Oleh Ahmad Rizali
Berdomisili di Depok
Dua puluh tahun silam, sebuah riset oleh tim Jepang yang tidak dipublikasikan dengan semarak menyebutkan bahwa di masa depan (saat ini) 3 jenis bisnis yang tumbuh pesat adalah: Wellness, Education dan Digital/IT. Riset itu terbukti.
Kemarin seorang wartawan ekonomi dari sebuah lembaga besar membandingkan nasib Amerika Selatan yang terengah -engah keluar dari jebakan negara berpenghasilan menengah menuju penghasilan tinggi.

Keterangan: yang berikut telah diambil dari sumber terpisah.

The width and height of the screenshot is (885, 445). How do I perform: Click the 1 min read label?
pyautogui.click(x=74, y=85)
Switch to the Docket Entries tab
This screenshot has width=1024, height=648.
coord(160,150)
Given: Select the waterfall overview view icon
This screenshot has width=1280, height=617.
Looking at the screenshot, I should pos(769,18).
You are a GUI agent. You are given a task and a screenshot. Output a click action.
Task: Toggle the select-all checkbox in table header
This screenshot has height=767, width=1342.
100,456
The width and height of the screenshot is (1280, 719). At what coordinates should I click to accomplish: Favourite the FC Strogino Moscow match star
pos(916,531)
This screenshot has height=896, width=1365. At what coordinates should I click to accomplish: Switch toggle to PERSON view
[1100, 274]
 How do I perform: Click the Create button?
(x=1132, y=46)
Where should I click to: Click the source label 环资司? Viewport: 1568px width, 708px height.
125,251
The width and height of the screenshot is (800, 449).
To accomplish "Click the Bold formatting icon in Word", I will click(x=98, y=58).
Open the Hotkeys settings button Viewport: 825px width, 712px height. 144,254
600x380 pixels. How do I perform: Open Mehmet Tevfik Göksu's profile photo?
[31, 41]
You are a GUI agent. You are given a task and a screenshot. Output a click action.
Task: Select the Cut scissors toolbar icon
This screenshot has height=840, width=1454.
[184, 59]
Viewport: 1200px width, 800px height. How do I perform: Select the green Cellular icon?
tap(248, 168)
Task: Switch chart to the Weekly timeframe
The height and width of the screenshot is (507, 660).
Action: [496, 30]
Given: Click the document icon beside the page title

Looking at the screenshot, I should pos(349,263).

Mencemaskannya, sang wartawan menilai negara Asean dengan rujukan Amerika Latin. Dituliskan, Indonesia, Filipina dan Thailand bisa bernasib buruk karena sektor pendidikan dianggarkan kecil terhadap PDB negaranya.
Saya melihatnya sebagai kepedulian terhadap pendidikan dengan benar. Meski dianggarkan 20 % terhadap APBN, jika tidak fokus, maka bak menggarami air laut. Apalagi jika 20% itu terhitung kecil (relatif dibanding negeri acuan) persentasenya terhadap PDB, selesai sudah. Tak berdampak.
Betul, APBN kita terbatas. Justru karena terbatas itulah mesti ada prioritas bagian mana dari pendidikan kita yang perlu disokong habis-habisan.
Saya anjurkan kita mengikuti negeri yang sukses melewati "Middle Income Trap" yaitu dengan fokus mendidik warganya di jenjang pendidikan dasar. Tidak hanya diberi kegratisan saja, namun kendalikan mutunya.
Sudah terlalu lama kita komplasen (merasa semua baik baik saja) dan "taken for granted" dengan persepsi, jika sudah lulus SD/MI, maka kompetensi dasar dikuasai. Fakta keras membuktikan hal itu tidak terjadi.
Jika kita tak juga fokus dengan mengendalikan mutu SD/MI dan merekalah murid yang akan menjadi WNI 20 tahun lagi, beranikah kita yakin bahwa Indonesia akan keluar dari Jebakan itu ?
Benar. Kita harus fokus pada PAUD dan TK/RAsRA SD/MI agar semua siswa dapat berimajinasi sesuai tahapan umurnya serta dapat menuntaskan kompetensi dasar dalam bidang Spiritual dan Sosial sehingga dapat tumbuh dan berkembang dengan sehat dan beradab.